Il bello di incontrare un collega è confrontare le tecniche adottate da ciascuno, che con il tempo si personalizzano. Data la quantità di rifiuti ampi e sottili che l’umanità produce e abbandona ogni giorno, io sono un estimatore dell’usa e getta, o meglio ri-usa e ri-getta. Sam invece preferisce una tecnica diversa, forse dovuta alla sua deformazione professionale da insegnante. Prende un cartone tutto bianco e bello solido ricoprendolo di nastro da pacchi trasparente. Ecco una pratica lavagna riutilizzabile su cui si può scrivere con un pennarello ad alcol. Ha il pregio di essere riutilizzabile, virtualmente impermeabile e non assorbe inchiostro, quindi allunga la vita del pennarello. È ottima anche per disegnare e spiegare concetti complessi quando ci si trova a dover comunicare in macchina, poi basta un colpo di straccio e via verso la prossima destinazione.
Poi c’è l’eterno dilemma della scelta della destinazione da scrivere, perché molto spesso gli automobilisti tirano dritto facendo segno che si fermano o svoltano prima. A volte è vero stanno andando proprio venti metri più avanti, ma sulle strade lunghe e dritte cinque minuti di passaggio in macchina equivalgono a un’ora e mezza a piedi, che è un peccato buttare via. Per superare l’inconveniente ho imparato a scrivere la vera destinazione nella metà inferiore del cartello. Se dopo qualche decina di macchine non funziona aggiungo sopra il nome del paesino più piccolo e più vicino che c’è. Così riduco le variabili e se sono nel posto sbagliato me ne accorgo in fretta. Sam ha un metodo diverso, quando proprio non si ferma nessuno scrive il nome di un posto lontanissimo, tipo “Cina”. Di solito viene apprezzato.
“Ah, Sam, dove posso trovare una cartoleria qui nelle vicinanze?” “Non ti serve, i professori avranno sempre dei pennarelli da darti, di che colore lo preferisci?”
22:15
Stasera è il giorno giusto per giocare a Pandemic, che ho visto in giro un sacco di volte ma non l’ho mai provato. Dicono tutti che sia molto bello, in sostanza è un gioco in cui i giocatori cooperano per salvare l’umanità da una pandemia. Non è un gioco uscito l’anno scorso, ma nel lontano 2008.
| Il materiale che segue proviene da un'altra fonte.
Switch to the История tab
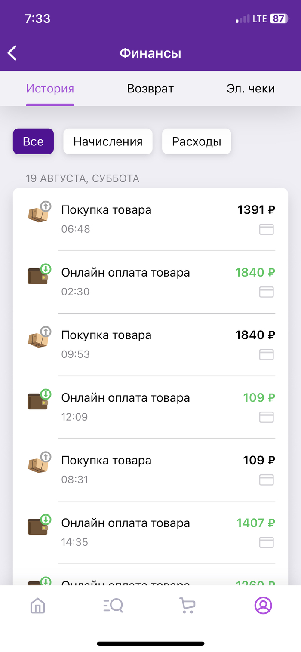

Convinciamo Asal a partecipare e finiamo per giocare due partite. Sono incredibilmente facili, perché Sam mi fa mescolare il mazzo delle carte e io per due volte faccio finire le cinque carte Pandemia in fondo al mazzo. Noi curiamo l’umanità con calma e quando arrivano queste carte terribili ormai disponiamo già di tutte le cure necessarie. Dovremo rigiocarci e mescolare le carte come dice il manuale, perché se lo faccio io manca il brivido dell’incertezza.
Ognuno ritorna alle proprie attività, che ben presto si concentrano sul materasso.